**What is needed:**
Search the data for the word "will". Reproduce every line where it is found.
[[ Dataset excerpts open ]]
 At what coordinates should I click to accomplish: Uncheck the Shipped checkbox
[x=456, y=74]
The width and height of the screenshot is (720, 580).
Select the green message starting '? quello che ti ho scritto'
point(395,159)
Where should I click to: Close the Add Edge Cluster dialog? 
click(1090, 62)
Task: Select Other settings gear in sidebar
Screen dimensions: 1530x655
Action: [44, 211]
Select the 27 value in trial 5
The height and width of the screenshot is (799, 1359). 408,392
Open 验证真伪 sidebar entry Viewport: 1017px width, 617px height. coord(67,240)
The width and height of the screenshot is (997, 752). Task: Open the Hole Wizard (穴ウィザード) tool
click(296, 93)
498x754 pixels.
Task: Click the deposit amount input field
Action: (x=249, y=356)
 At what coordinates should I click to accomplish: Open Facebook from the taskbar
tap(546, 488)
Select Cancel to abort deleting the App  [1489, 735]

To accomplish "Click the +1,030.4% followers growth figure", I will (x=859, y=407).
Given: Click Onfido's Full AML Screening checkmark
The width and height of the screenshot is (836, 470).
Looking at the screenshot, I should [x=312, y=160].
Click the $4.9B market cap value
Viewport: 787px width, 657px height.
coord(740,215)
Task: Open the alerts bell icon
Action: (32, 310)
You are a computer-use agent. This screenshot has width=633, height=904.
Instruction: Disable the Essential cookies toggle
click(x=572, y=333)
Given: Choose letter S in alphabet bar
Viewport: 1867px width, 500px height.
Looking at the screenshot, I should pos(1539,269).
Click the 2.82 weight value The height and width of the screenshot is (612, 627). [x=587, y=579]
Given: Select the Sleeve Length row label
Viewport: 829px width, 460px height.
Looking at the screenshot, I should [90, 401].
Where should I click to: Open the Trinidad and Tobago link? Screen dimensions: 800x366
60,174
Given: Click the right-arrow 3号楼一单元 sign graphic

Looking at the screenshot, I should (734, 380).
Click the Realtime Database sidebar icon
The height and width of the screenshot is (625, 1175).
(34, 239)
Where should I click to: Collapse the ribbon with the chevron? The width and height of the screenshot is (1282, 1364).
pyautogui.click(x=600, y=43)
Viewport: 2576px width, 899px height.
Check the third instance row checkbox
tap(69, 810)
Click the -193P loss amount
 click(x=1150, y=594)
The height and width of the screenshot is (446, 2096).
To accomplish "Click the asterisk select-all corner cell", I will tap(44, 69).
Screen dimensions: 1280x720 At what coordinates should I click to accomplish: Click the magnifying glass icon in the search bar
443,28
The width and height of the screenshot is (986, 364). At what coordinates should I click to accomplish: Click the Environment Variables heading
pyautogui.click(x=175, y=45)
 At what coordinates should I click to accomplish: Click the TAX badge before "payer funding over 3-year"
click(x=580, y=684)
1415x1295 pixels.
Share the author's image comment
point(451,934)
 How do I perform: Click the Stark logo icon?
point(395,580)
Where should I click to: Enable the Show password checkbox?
[[ Dataset excerpts closed ]]
**Exercise output:**
To accomplish "Click the +1,030.4% followers growth figure", I will (x=859, y=407).
To accomplish "Click the asterisk select-all corner cell", I will tap(44, 69).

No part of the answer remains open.